Sobre o texto
Esta é a transcrição de parte do oitavo capítulo, Gênero, da obra de Steven Pinker Tabula Rasa: A Negação Contemporânea da Natureza Humana. O livro é de 2004 e algumas coisas aconteceram de lá para cá. Uma delas é que David Reimer, chamado por Pinker de Brenda, cometeu suicídio. Você entenderá quando chegar no ponto 10. 

Muitas diferenças entre os sexos, evidentemente, não têm nenhuma relação com a biologia. Estilos de penteados e roupas variam caprichosamente através dos séculos e das culturas, e em décadas recentes a participação em universidades, profissões qualificadas e esportes mudou de predominantemente masculina para meio a meio ou predominantemente feminina. Pelo que sabemos, algumas das atuais diferenças entre os sexos podem ser igualmente efêmeras. Mas as feministas de gênero afirmam que todas as diferenças entre os sexos com exceção das anatômicas, provêm das expectativas de pais, colegas de brincadeiras e sociedade. A cientista radical Anne Fausto-Sterling escreveu[1]:

O fato biológico fundamental é que meninos e meninas têm genitália diferente, e é essa diferença biológica que leva os adultos a interagir diferentemente com diferentes bebês a quem, convenientemente, codificamos com as cores rosa ou azul para não ter de espiar dentro das fraldas em busca de informação sobre o sexo da criança.

Mas a teoria do rosa e azul conta com cada vez menos credibilidade.
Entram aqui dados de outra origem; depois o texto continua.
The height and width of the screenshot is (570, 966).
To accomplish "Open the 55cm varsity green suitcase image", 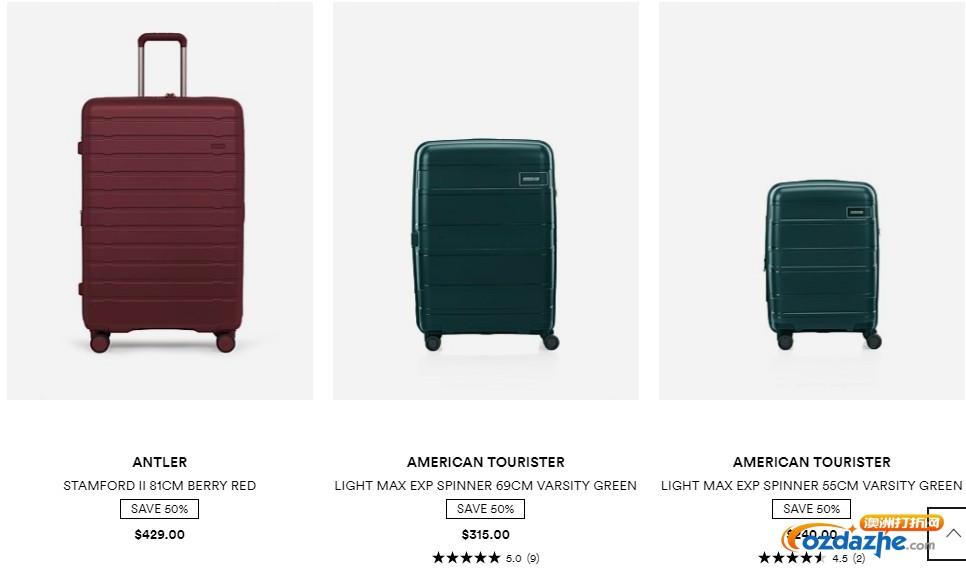I will pyautogui.click(x=812, y=201).
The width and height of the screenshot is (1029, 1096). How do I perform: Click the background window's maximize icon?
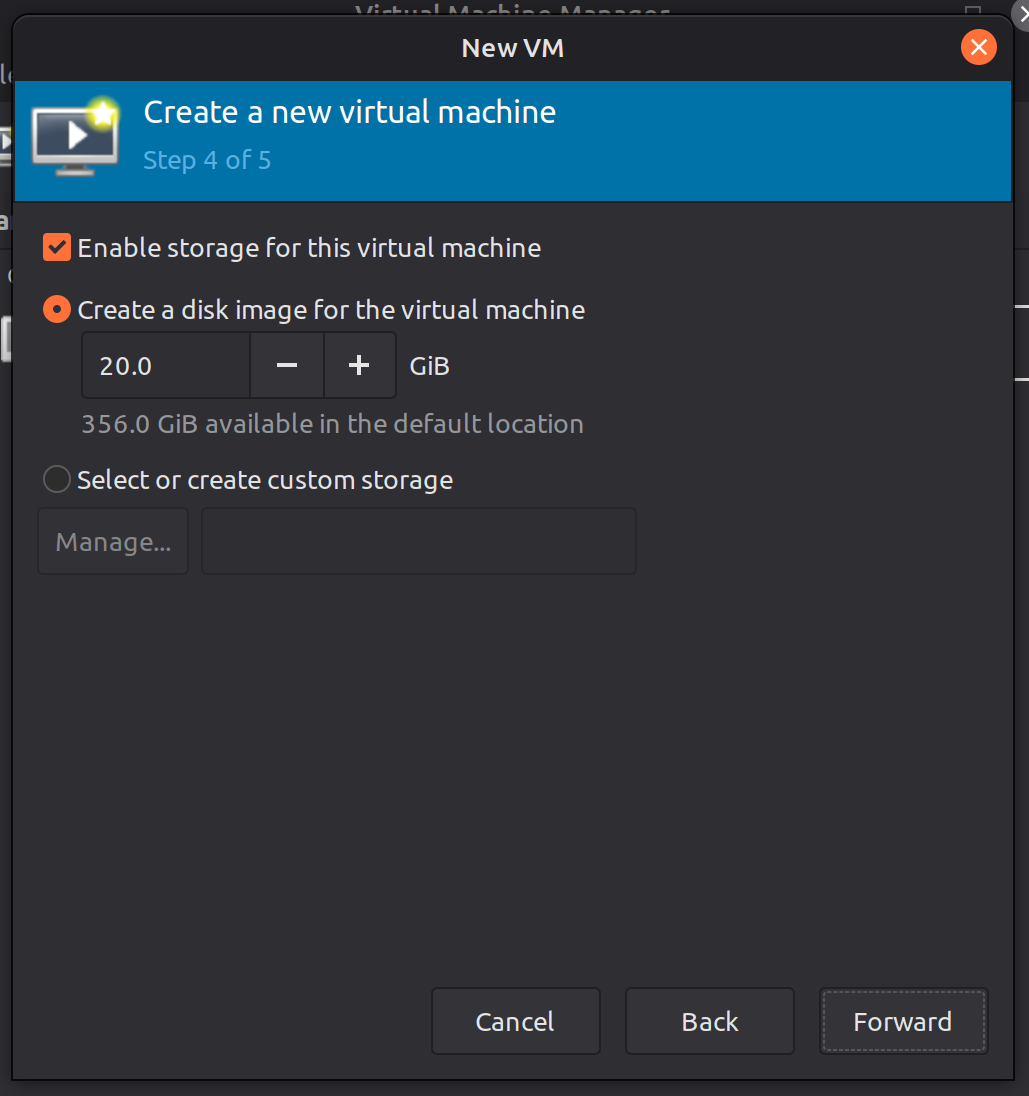pos(972,10)
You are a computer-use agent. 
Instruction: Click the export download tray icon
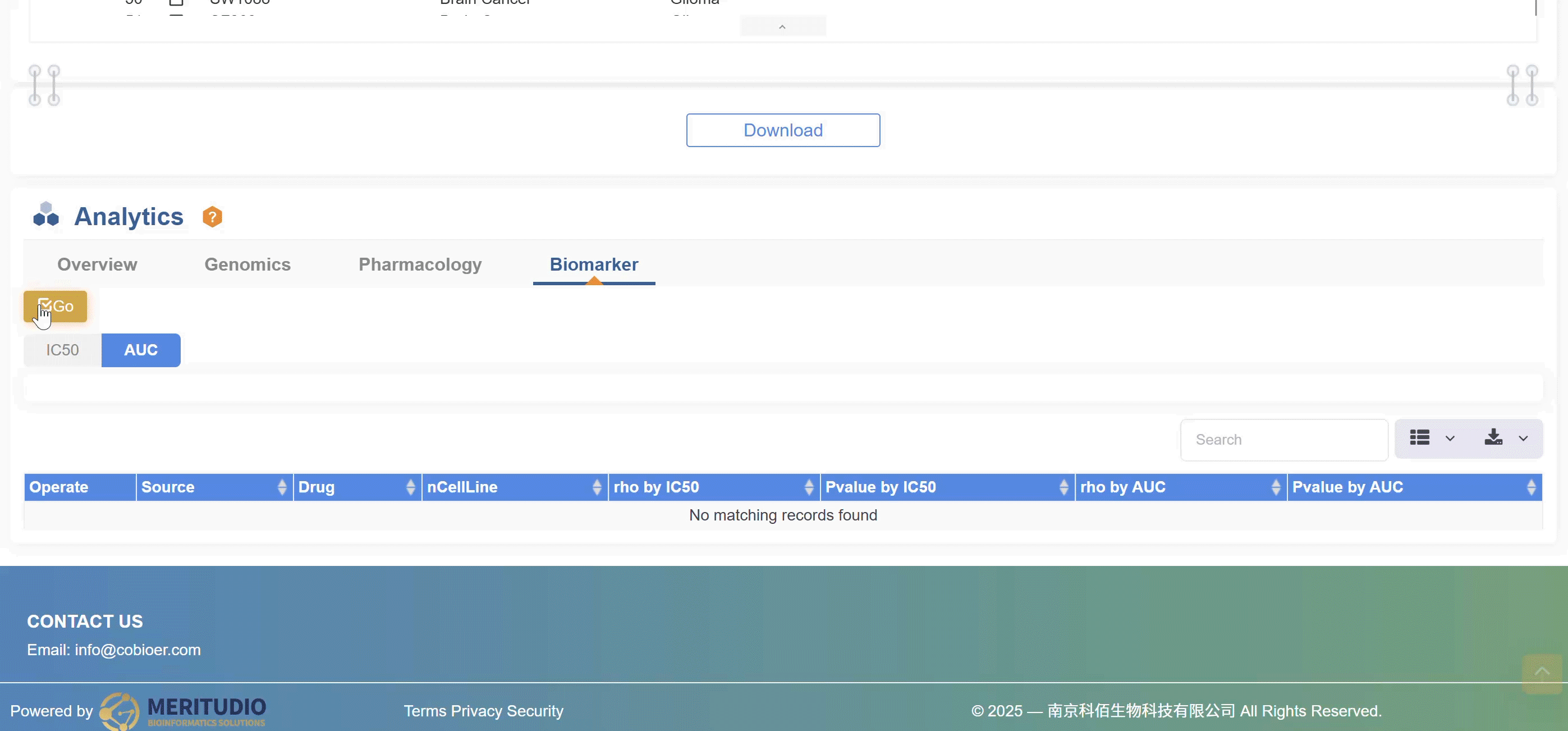click(x=1493, y=438)
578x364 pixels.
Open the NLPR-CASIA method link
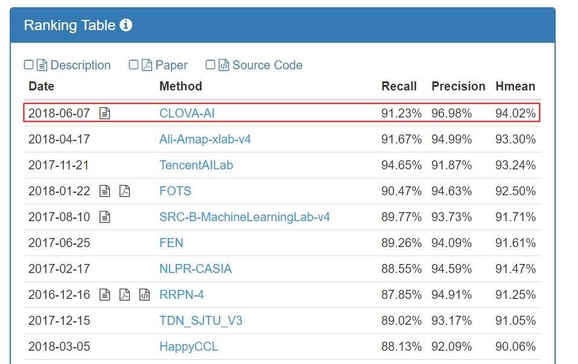[195, 268]
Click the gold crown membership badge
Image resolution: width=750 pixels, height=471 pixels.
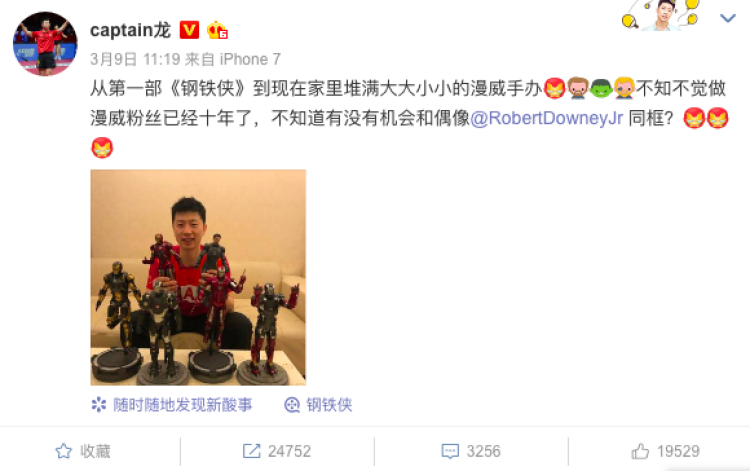217,30

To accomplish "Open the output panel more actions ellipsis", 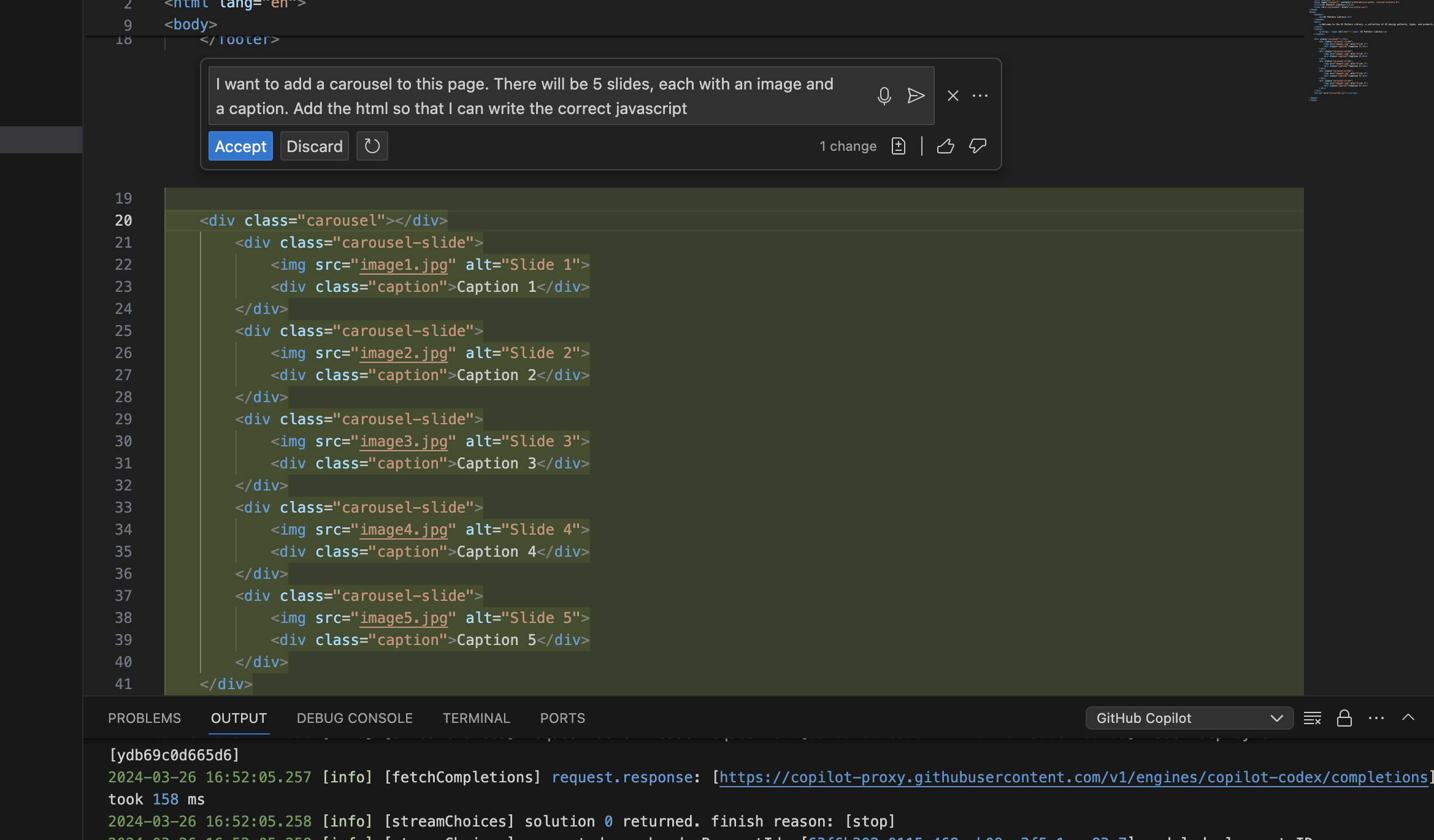I will (x=1376, y=718).
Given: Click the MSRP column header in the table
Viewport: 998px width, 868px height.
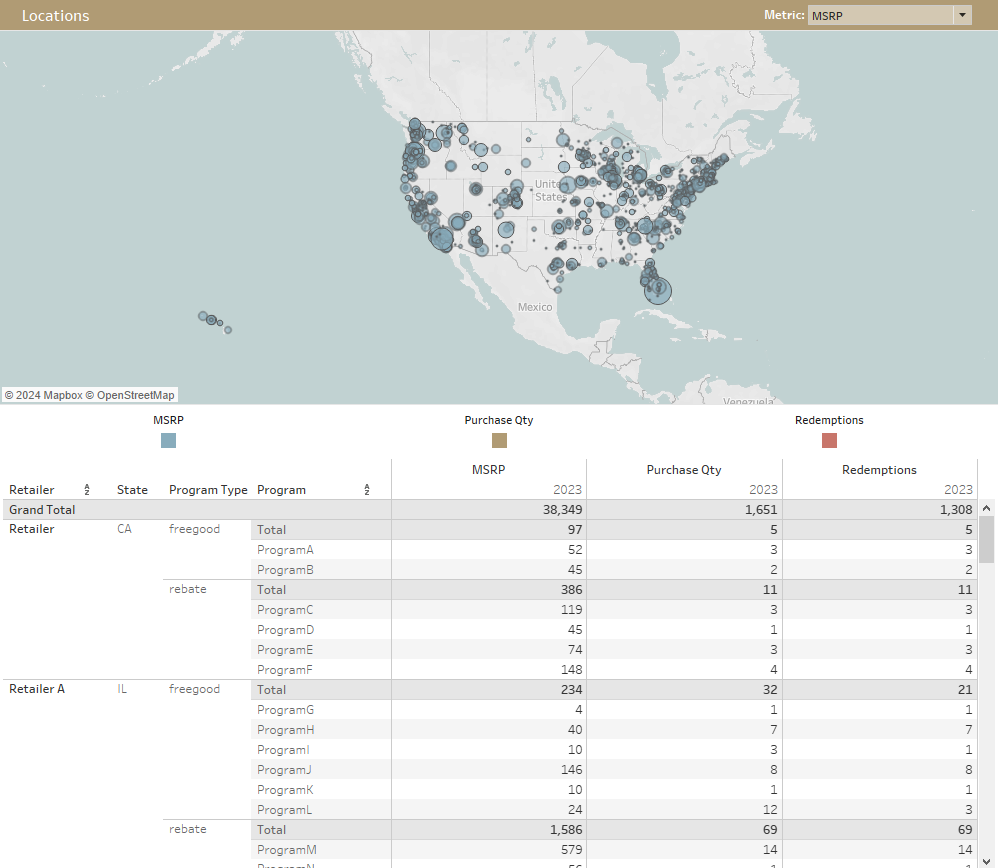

Eis doze tipos de indícios de que homens e mulheres diferem mais do que apenas na genitália:

1. As diferenças entre os sexos não são uma característica arbitrária da cultura ocidental, como a decisão de dirigir pela direita ou pela esquerda. Em todas as culturas humanas, homens e mulheres são vistos como possuidores de naturezas diferentes. Todas as culturas dividem o trabalho por sexo, com mais responsabilidade pela criação dos filhos para as mulheres e mais controle das esferas pública e política para os homens. (Essa divisão do trabalho emergiu mesmo em uma cultura em que todos se haviam comprometido a erradicá-la, os kibutzim israelenses.) Em todas as culturas os homens são mais agressivos, mais propensos a roubar, a cometer violência letal (incluindo guerra) e têm maior probabilidade de cortejar, seduzir e trocar favores por sexo. E em todas as culturas existe o estupro, bem como proibições contra ele.[2]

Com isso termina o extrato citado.